(Nella foto, un’attivista cinese salva un cane al Festival della carne di Yulin)

Gatti e cani, la cui carne è ancora consumata in Cina, per la prima volta sono stati esclusi  dall’elenco ufficiale degli animali commestibili. La storica decisione è stata comunicata dal Ministero dell’Agricoltura e degli Affari rurali della Repubblica popolare cinese a seguito della diffusione dell’epidemia di coronavirus la cui trasmissione all’uomo è legata al consumo di animali selvatici.

Nell’elenco pubblicato dal Ministero c’è una lista di animali che possono essere allevati per carne, pelliccia o per scopi medici e cani e gatti non sono tra questi. Il consumo della carne di questi animali non è illegale in Cina, ma rimane minoritario e suscita crescente opposizione da parte della popolazione.

“È la prima volta che il governo cinese sancisce che cani e gatti sono animali domestici e non destinati al consumo”, ha dichiarato in una nota l’associazione americana Humane Society International (HSI), che  stima che 10 milioni di cani vengano uccisi ogni anno in Cina per la loro carne.

Migliaia di canidi vengono massacrati in particolare durante la festa della carne di cane di Yulin, dopo essere stati allevati in condizioni atroci. Gli animali vengono picchiati a morte o addirittura scottati vivi.

Questa decisione arriva dopo il divieto di febbraio sul commercio e il consumo di animali selvatici, una pratica che ha causato la diffusione del nuovo coronavirus. Il commercio di animali selvatici è stato anche vietato durante la crisi della Sars (Sindrome respiratoria acuta) nel 2002-2003, un virus la cui trasmissione era stata anche collegata al consumo di animali selvatici. Commercio che poi si era rapidamente ripreso.

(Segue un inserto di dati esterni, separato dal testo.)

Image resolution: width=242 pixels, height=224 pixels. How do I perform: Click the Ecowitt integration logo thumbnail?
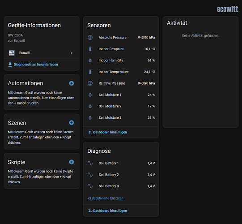(x=12, y=53)
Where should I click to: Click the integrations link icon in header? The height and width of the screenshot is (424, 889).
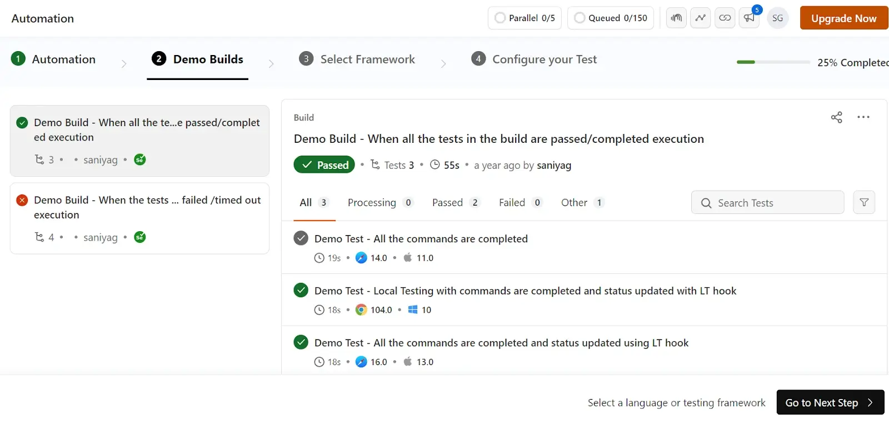pos(725,18)
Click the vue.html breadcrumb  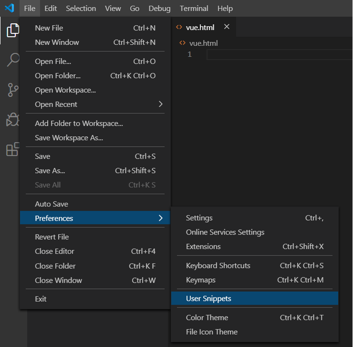coord(203,43)
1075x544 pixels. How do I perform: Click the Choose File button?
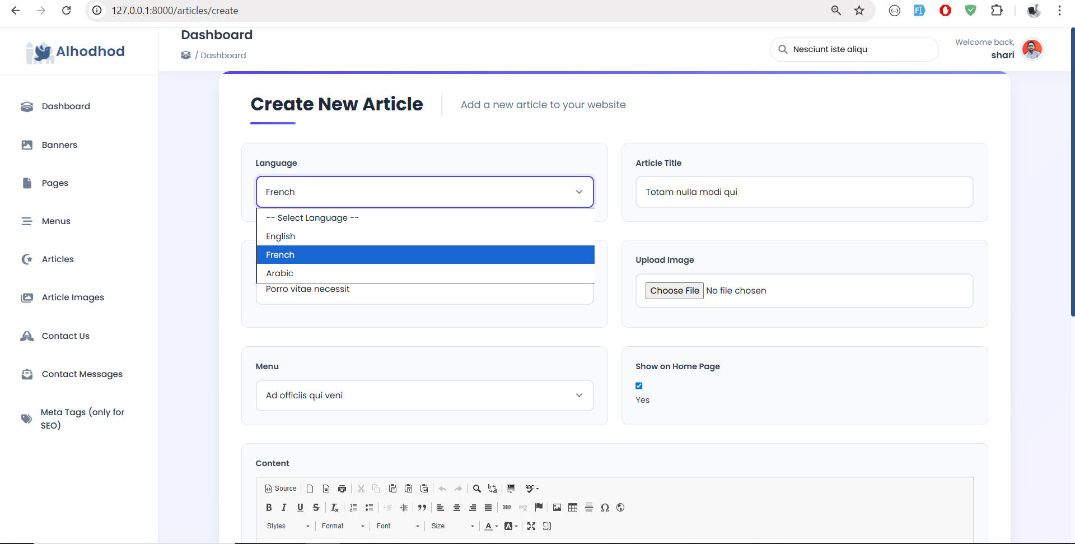coord(674,291)
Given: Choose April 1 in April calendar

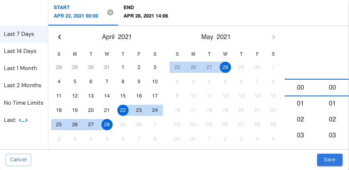Looking at the screenshot, I should 123,67.
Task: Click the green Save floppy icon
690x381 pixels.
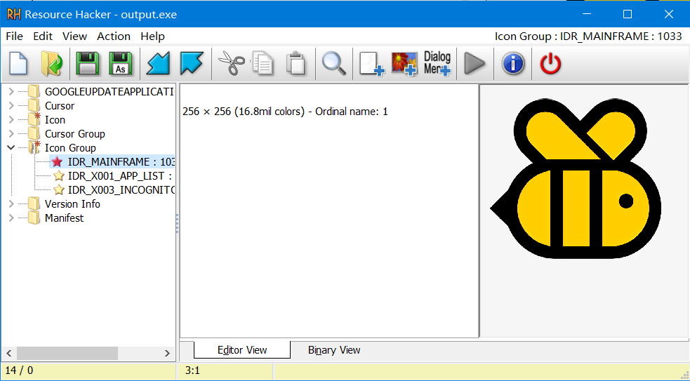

“Apprendiamo la scelta della Cina di escludere dall’elenco degli animali commestibili cani e gatti. Si tratta di una decisione che arriva con anni di ritardo. Ora aspettiamo con urgenza lo stop dei wet market, luogo da dove questa immane tragedia è iniziata”, ha commentato Carla Rocchi, presidente nazionale dell’Ente nazionale protezione animali (Enpa).